§ **EXERCISE GOAL**: Transcribe every entry verbatim; omit pictures.

◇ ◇ ◇ ◇ ◇

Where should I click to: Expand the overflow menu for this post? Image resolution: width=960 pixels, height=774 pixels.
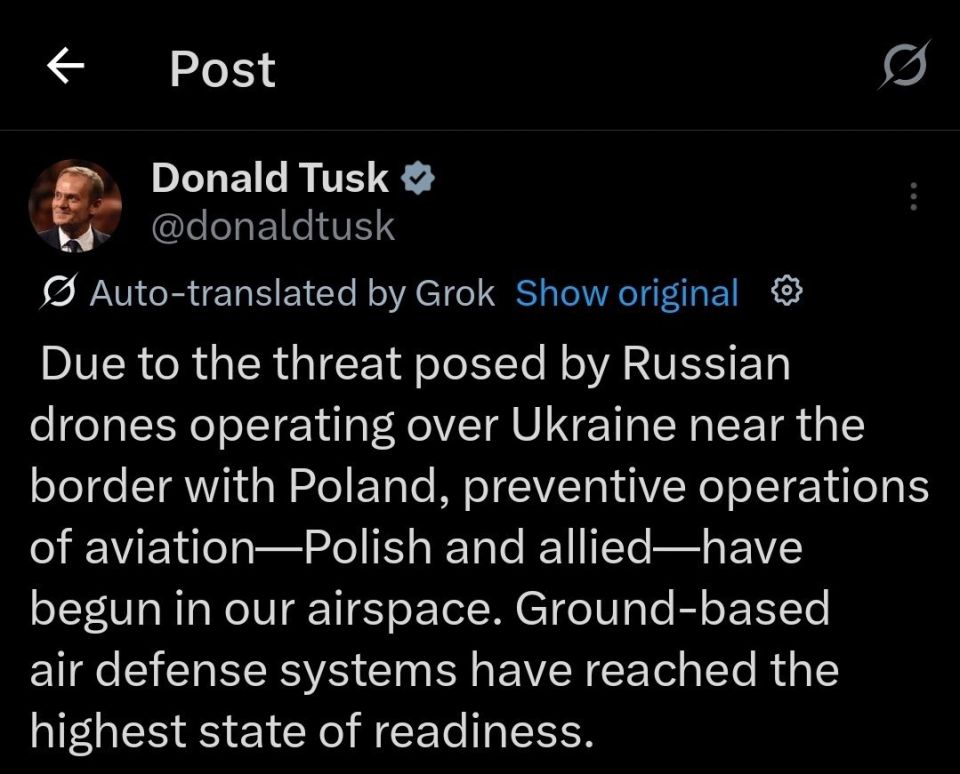click(x=912, y=196)
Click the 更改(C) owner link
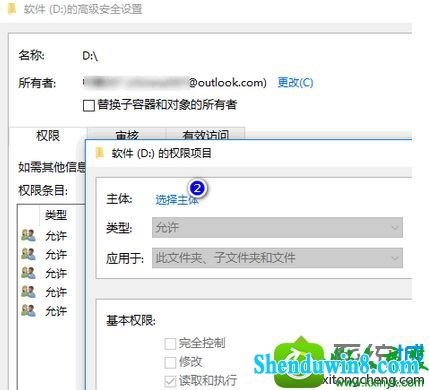Screen dimensions: 429x390 (295, 82)
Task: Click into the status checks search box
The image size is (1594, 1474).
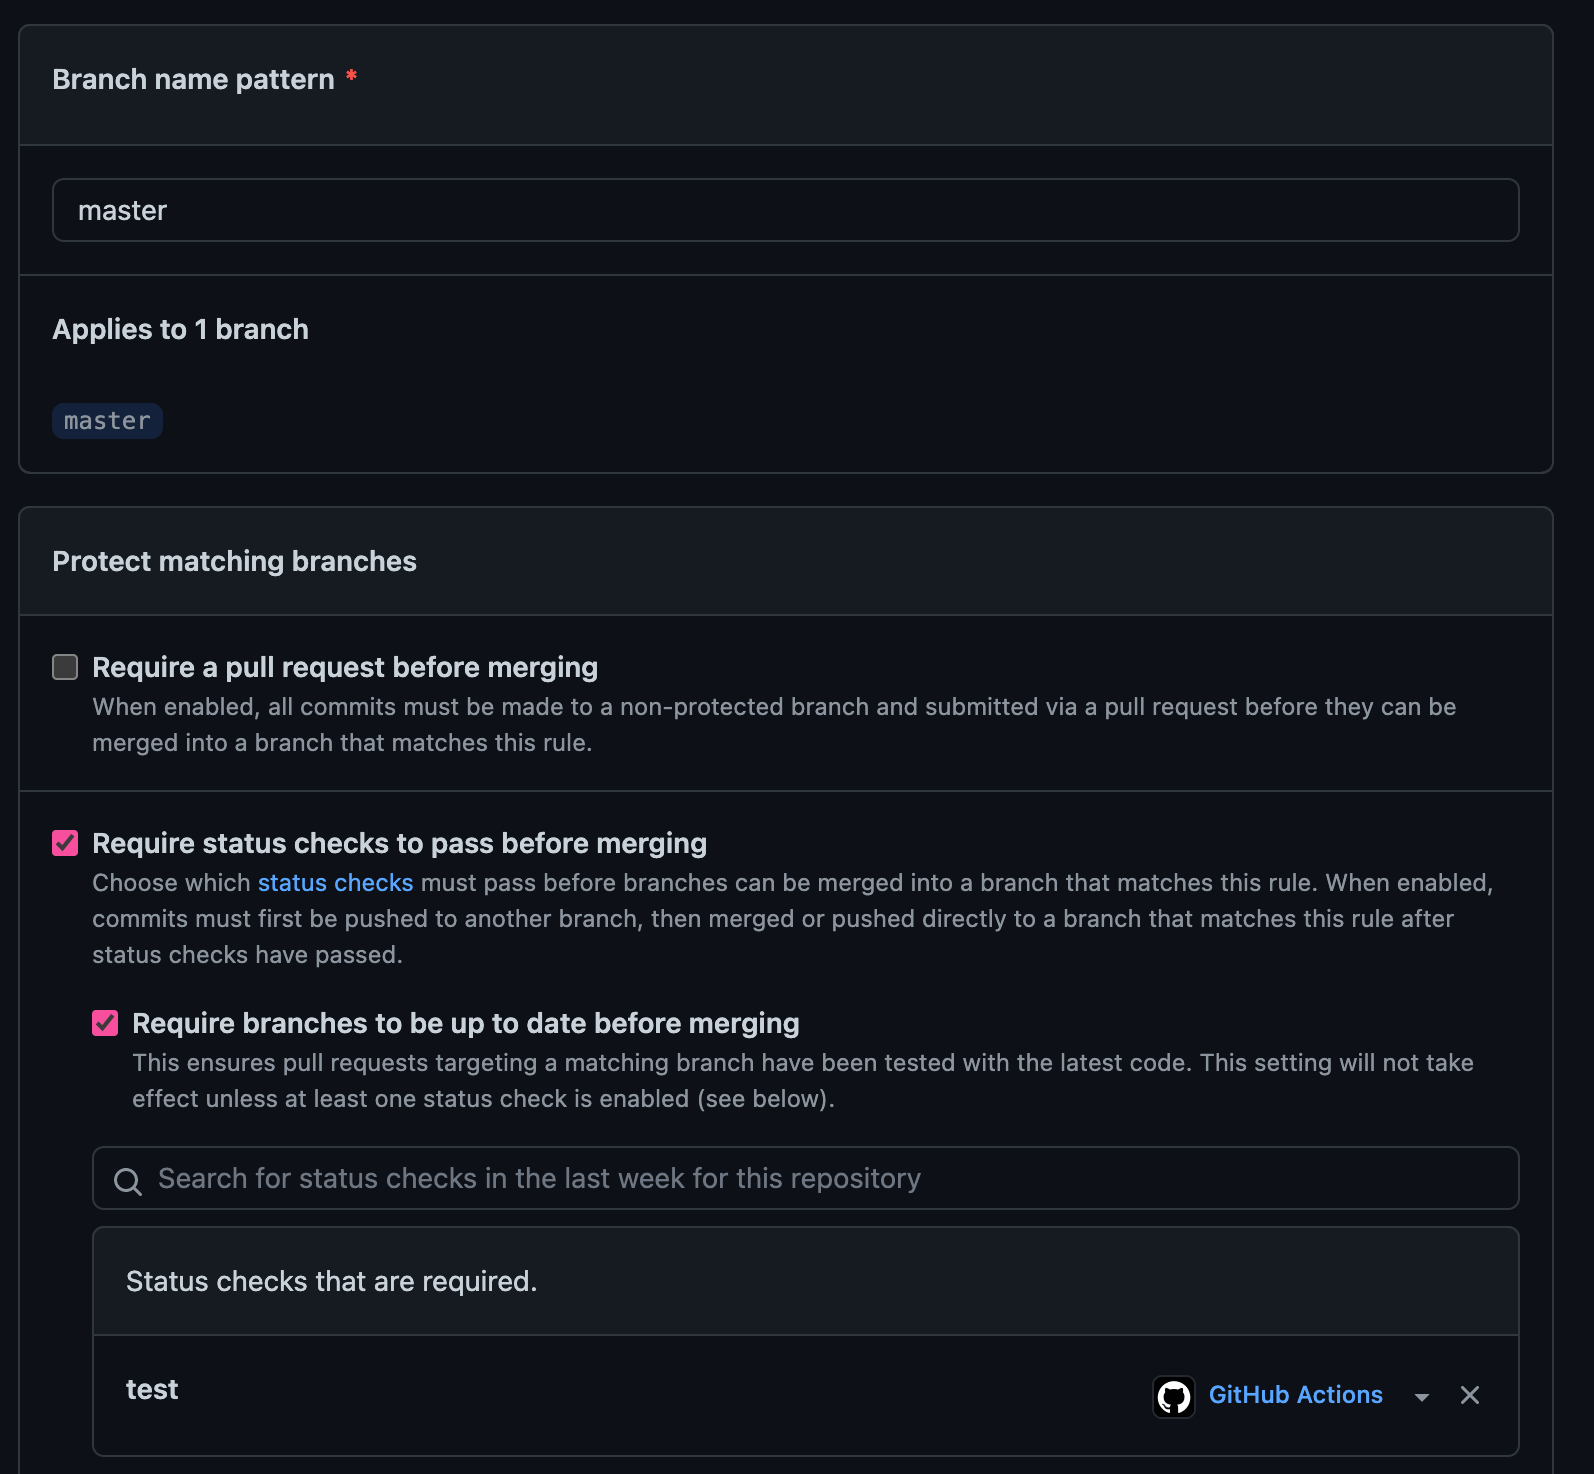Action: click(x=820, y=1178)
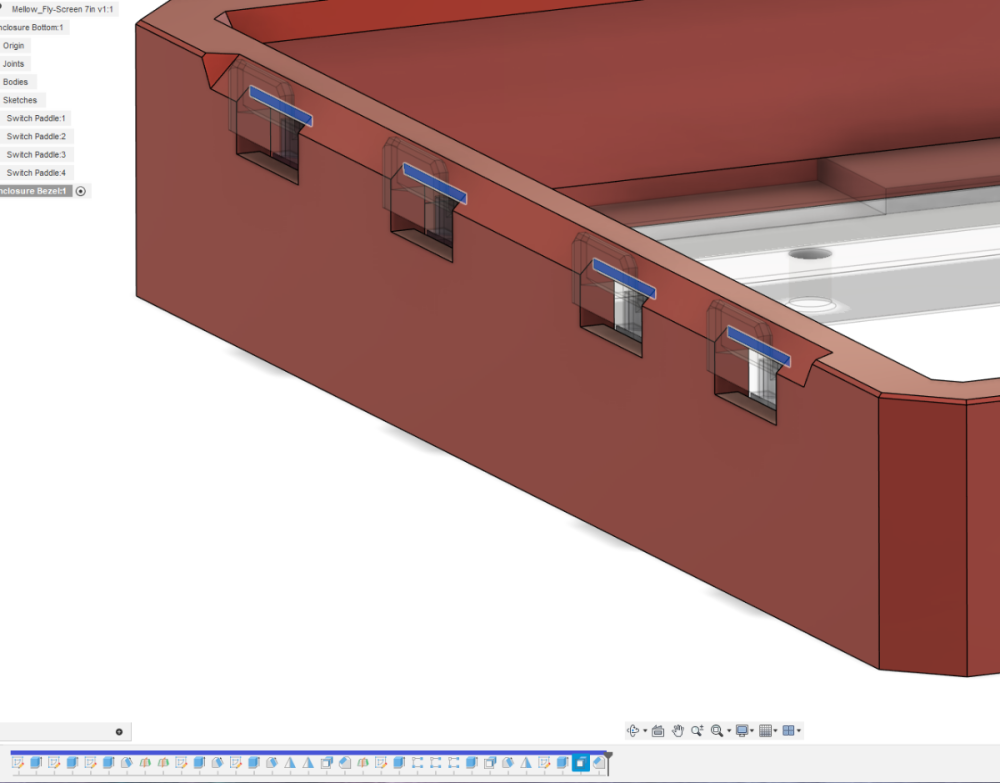Expand the Grid and Snaps dropdown arrow

(776, 731)
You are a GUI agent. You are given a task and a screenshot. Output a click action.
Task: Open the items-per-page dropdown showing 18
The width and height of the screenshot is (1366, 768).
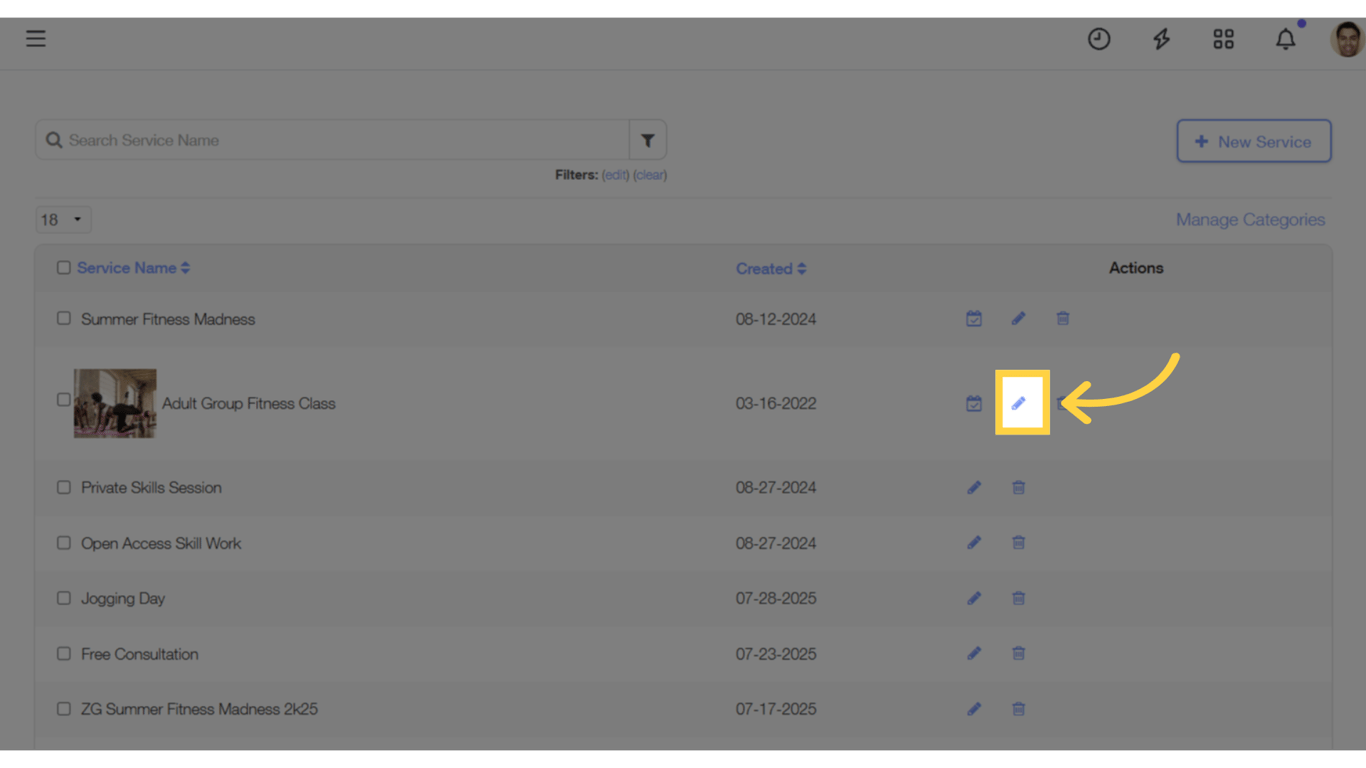[x=62, y=219]
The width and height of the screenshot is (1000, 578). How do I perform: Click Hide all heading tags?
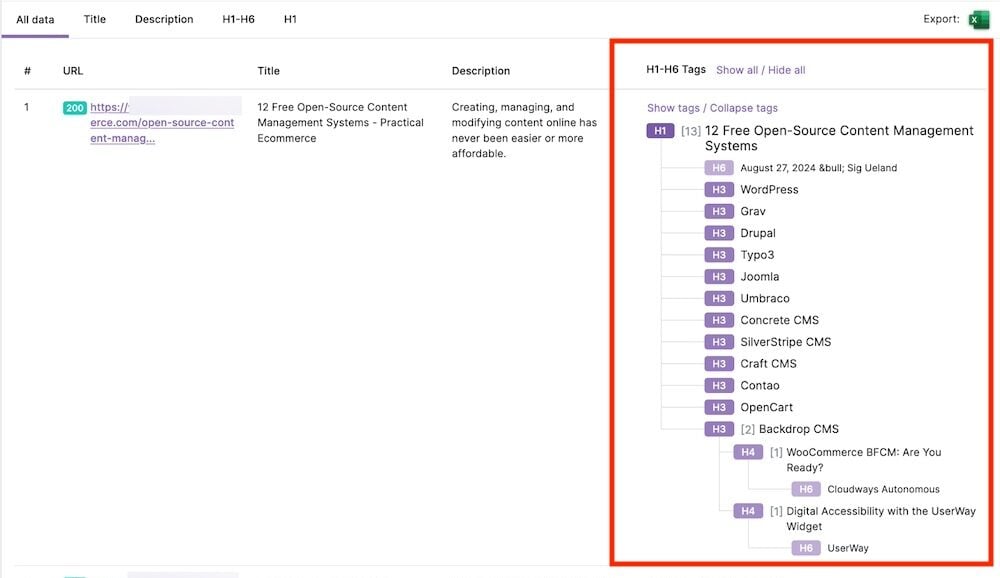pos(787,70)
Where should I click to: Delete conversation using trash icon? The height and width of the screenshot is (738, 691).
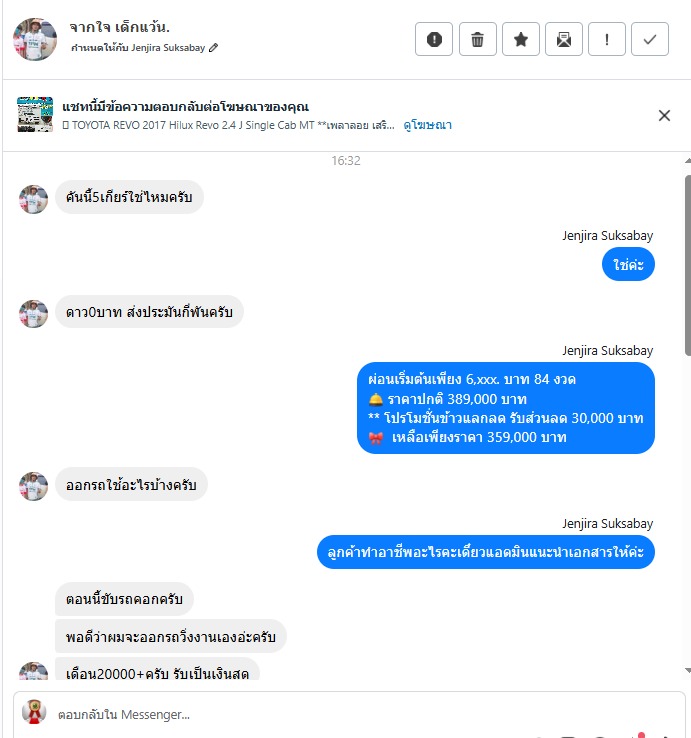(477, 39)
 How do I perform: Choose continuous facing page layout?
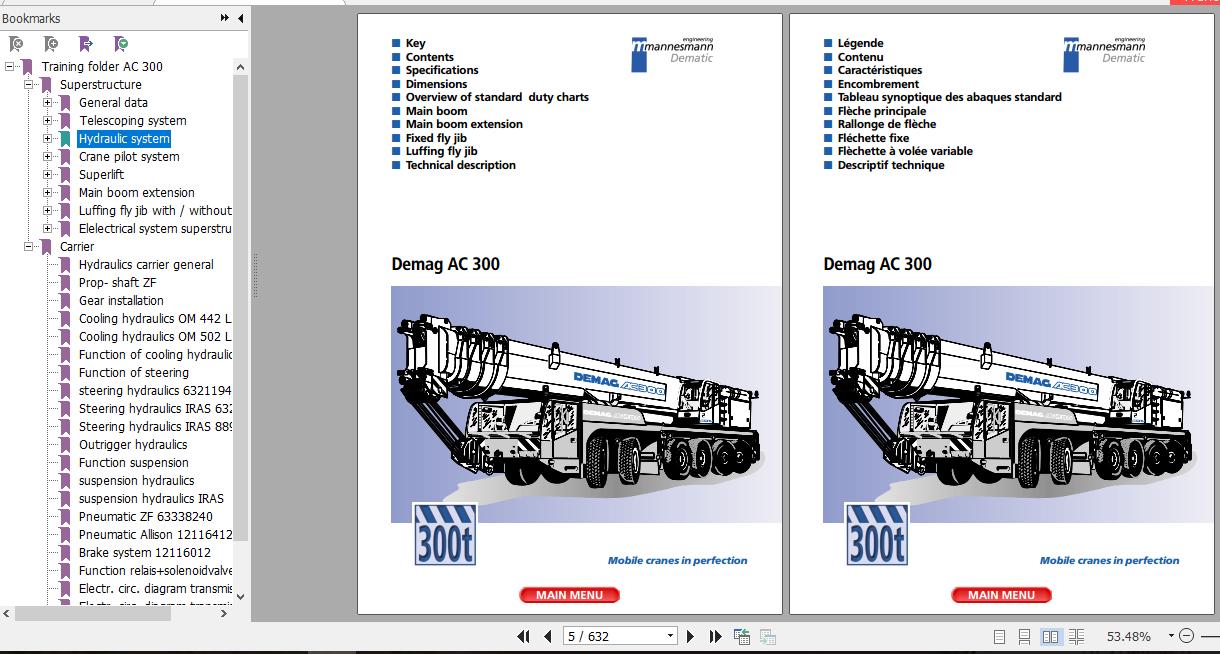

◇ ◇ ◇ ◇ ◇

§ **WRITTEN ANSWER**:
Where should I click to: Expand the overflow menu for this post? Image resolution: width=960 pixels, height=774 pixels.
click(x=912, y=196)
Click the 更改(C) owner link
Screen dimensions: 429x390 (295, 82)
Task: Click into the status checks search box
The image size is (1594, 1474).
Action: click(x=820, y=1178)
Expand the Grid and Snaps dropdown arrow

(776, 731)
You are a GUI agent. You are given a task and a screenshot. Output a click action.
Task: Open the items-per-page dropdown showing 18
The width and height of the screenshot is (1366, 768).
[x=62, y=219]
The width and height of the screenshot is (1000, 578). How do I perform: Click Hide all heading tags?
pos(787,70)
Where should I click to: Delete conversation using trash icon? The height and width of the screenshot is (738, 691).
(477, 39)
 How do I perform: Choose continuous facing page layout?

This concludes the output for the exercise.